Dinner with Darwin: Food, Drink, and Evolution
by Jonathan Silvertown.
University of Chicago Press, 2017 ($27.50)

Evolutionary ecologist Silvertown knows how old your food is. He knows who in history ate it first and why humans pursued each particular form of sustenance. People have spent millennia altering food's attributes to complement our digestive tracts and lifestyles. Silvertown breaks down the sociology, selective breeding and nutritional evolution behind each contemporary dietary staple. Bread, for example, was perfected after centuries spent plucking only the best wild grasses. Humans have adapted to foods as well: we came to love spice plants such as thyme and rosemary in spite of their chemical defenses, which other animals do not tolerate.
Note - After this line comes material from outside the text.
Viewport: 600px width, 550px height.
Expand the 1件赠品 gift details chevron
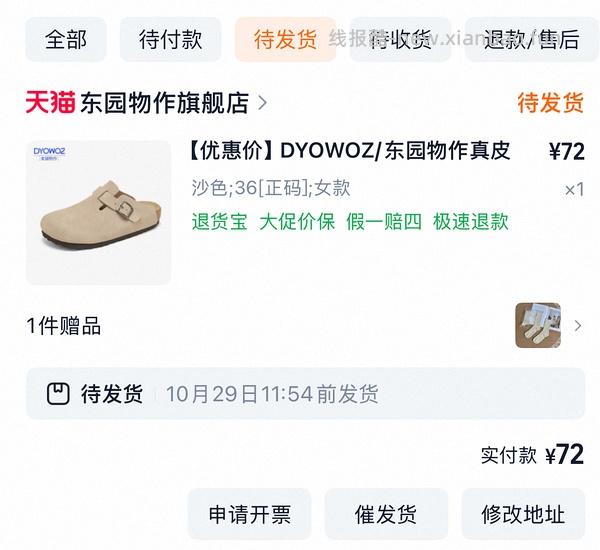coord(578,326)
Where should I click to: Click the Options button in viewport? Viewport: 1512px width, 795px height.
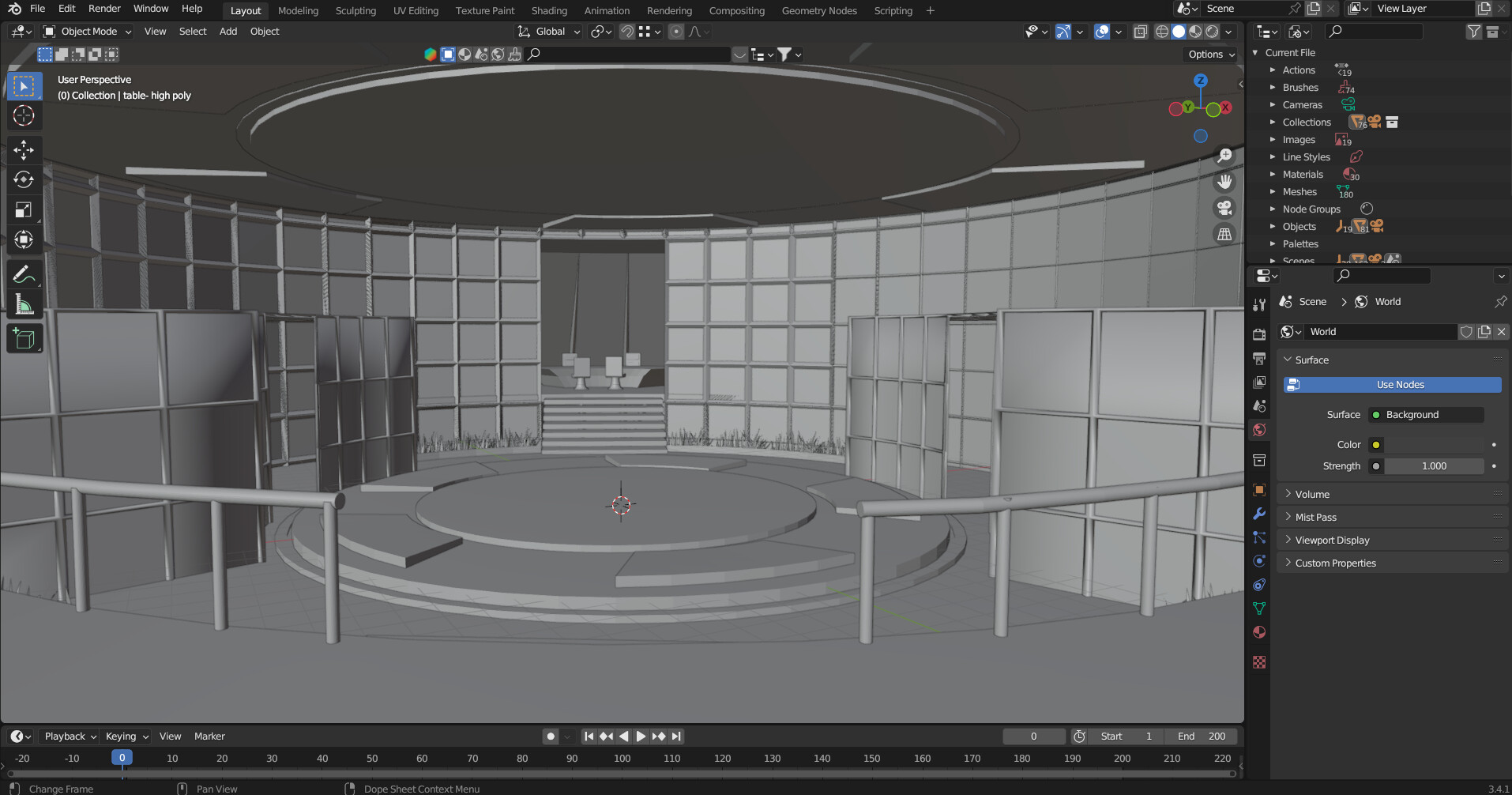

This tour—from animal to vegetable to beer—will give even the most ambitious foodie something to chew on. —Leslie Nemo

Significant Figures: The Lives and Work of Great Mathematicians
by Ian Stewart.
Basic Books, 2017 ($27)

In the third century A.D., Chinese mathematician Liu Hui proved the Pythagorean theorem independently of the more famous eponymous author of the proof.* Around 1400 a poem by Indian mathematician Madhava of Sangamagrama used “gods,” “elephants” and “snakes” to symbolize numbers to approximate the value of pi. Sofia Kovalevskaia, the second woman ever to receive a Ph.D. in math, made breakthroughs in partial differential equations and mechanics in 19th-century Europe—inspired by nursery wallpaper made from pages of a calculus textbook. These biographies and more illustrate the history—and personalities—of mathematics. As Stewart, a mathematician himself, writes: “Mathematics doesn't arise in a vacuum: it's created by people.” —Clara Moskowitz

*Editor's Note (8/10/17): This sentence was edited before it was posted online to correct an error that appeared in the published print edition.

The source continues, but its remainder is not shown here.